▶ _EXTRACTED RECORDS_:
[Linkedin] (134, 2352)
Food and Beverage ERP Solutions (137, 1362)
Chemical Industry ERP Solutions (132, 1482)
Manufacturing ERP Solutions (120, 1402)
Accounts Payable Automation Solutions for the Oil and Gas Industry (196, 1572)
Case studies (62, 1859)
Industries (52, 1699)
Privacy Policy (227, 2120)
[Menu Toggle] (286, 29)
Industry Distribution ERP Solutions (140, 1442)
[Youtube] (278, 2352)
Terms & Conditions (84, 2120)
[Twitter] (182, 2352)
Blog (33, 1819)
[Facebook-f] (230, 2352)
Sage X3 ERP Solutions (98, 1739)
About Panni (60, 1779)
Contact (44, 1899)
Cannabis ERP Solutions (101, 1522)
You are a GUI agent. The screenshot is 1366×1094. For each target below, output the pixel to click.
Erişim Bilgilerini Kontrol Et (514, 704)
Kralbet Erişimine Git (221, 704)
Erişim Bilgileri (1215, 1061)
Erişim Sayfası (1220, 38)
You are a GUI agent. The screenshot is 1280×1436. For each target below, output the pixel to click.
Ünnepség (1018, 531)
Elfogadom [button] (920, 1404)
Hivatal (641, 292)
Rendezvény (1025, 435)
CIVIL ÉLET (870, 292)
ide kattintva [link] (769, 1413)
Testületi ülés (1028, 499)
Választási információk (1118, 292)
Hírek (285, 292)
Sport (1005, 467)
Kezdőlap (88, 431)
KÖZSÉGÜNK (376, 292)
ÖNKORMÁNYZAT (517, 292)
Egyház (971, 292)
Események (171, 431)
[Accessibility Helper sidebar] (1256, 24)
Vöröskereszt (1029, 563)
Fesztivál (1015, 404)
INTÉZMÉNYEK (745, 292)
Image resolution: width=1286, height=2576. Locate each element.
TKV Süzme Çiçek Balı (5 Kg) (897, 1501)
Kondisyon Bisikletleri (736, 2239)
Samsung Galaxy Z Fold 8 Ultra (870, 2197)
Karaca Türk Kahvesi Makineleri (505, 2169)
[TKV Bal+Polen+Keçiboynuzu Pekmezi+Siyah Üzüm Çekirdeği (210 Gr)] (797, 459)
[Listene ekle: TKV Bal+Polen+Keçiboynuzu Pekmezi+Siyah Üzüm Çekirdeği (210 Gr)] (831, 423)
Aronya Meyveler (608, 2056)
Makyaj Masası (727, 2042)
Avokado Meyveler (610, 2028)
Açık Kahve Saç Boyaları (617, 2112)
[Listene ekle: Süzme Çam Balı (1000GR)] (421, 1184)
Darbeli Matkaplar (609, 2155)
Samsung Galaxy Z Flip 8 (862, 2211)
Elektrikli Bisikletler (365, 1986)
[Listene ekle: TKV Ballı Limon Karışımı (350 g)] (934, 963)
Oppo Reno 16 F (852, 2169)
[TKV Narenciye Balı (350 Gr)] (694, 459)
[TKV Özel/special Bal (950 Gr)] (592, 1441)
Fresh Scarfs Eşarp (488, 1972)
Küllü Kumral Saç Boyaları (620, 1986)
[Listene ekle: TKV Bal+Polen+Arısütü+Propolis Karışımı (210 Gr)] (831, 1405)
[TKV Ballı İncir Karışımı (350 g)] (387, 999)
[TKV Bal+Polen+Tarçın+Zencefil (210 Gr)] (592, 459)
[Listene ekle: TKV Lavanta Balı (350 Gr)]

▶ _TASK OBJECTIVE_: From top to bottom, return the material above unchanged.

▶ _RESULT FOR THIS TASK_:
[Linkedin] (134, 2352)
Food and Beverage ERP Solutions (137, 1362)
Chemical Industry ERP Solutions (132, 1482)
Manufacturing ERP Solutions (120, 1402)
Accounts Payable Automation Solutions for the Oil and Gas Industry (196, 1572)
Case studies (62, 1859)
Industries (52, 1699)
Privacy Policy (227, 2120)
[Menu Toggle] (286, 29)
Industry Distribution ERP Solutions (140, 1442)
[Youtube] (278, 2352)
Terms & Conditions (84, 2120)
[Twitter] (182, 2352)
Blog (33, 1819)
[Facebook-f] (230, 2352)
Sage X3 ERP Solutions (98, 1739)
About Panni (60, 1779)
Contact (44, 1899)
Cannabis ERP Solutions (101, 1522)
You are a GUI agent. The screenshot is 1366×1094. For each target below, output the pixel to click.
Erişim Bilgilerini Kontrol Et (514, 704)
Kralbet Erişimine Git (221, 704)
Erişim Bilgileri (1215, 1061)
Erişim Sayfası (1220, 38)
You are a GUI agent. The screenshot is 1280×1436. For each target below, output the pixel to click.
Ünnepség (1018, 531)
Elfogadom [button] (920, 1404)
Hivatal (641, 292)
Rendezvény (1025, 435)
CIVIL ÉLET (870, 292)
ide kattintva [link] (769, 1413)
Testületi ülés (1028, 499)
Választási információk (1118, 292)
Hírek (285, 292)
Sport (1005, 467)
Kezdőlap (88, 431)
KÖZSÉGÜNK (376, 292)
ÖNKORMÁNYZAT (517, 292)
Egyház (971, 292)
Események (171, 431)
[Accessibility Helper sidebar] (1256, 24)
Vöröskereszt (1029, 563)
Fesztivál (1015, 404)
INTÉZMÉNYEK (745, 292)
Image resolution: width=1286, height=2576. Locate each element.
TKV Süzme Çiçek Balı (5 Kg) (897, 1501)
Kondisyon Bisikletleri (736, 2239)
Samsung Galaxy Z Fold 8 Ultra (870, 2197)
Karaca Türk Kahvesi Makineleri (505, 2169)
[TKV Bal+Polen+Keçiboynuzu Pekmezi+Siyah Üzüm Çekirdeği (210 Gr)] (797, 459)
[Listene ekle: TKV Bal+Polen+Keçiboynuzu Pekmezi+Siyah Üzüm Çekirdeği (210 Gr)] (831, 423)
Aronya Meyveler (608, 2056)
Makyaj Masası (727, 2042)
Avokado Meyveler (610, 2028)
Açık Kahve Saç Boyaları (617, 2112)
[Listene ekle: Süzme Çam Balı (1000GR)] (421, 1184)
Darbeli Matkaplar (609, 2155)
Samsung Galaxy Z Flip 8 (862, 2211)
Elektrikli Bisikletler (365, 1986)
[Listene ekle: TKV Ballı Limon Karışımı (350 g)] (934, 963)
Oppo Reno 16 F (852, 2169)
[TKV Narenciye Balı (350 Gr)] (694, 459)
[TKV Özel/special Bal (950 Gr)] (592, 1441)
Fresh Scarfs Eşarp (488, 1972)
Küllü Kumral Saç Boyaları (620, 1986)
[Listene ekle: TKV Bal+Polen+Arısütü+Propolis Karışımı (210 Gr)] (831, 1405)
[TKV Ballı İncir Karışımı (350 g)] (387, 999)
[TKV Bal+Polen+Tarçın+Zencefil (210 Gr)] (592, 459)
[Listene ekle: TKV Lavanta Balı (350 Gr)]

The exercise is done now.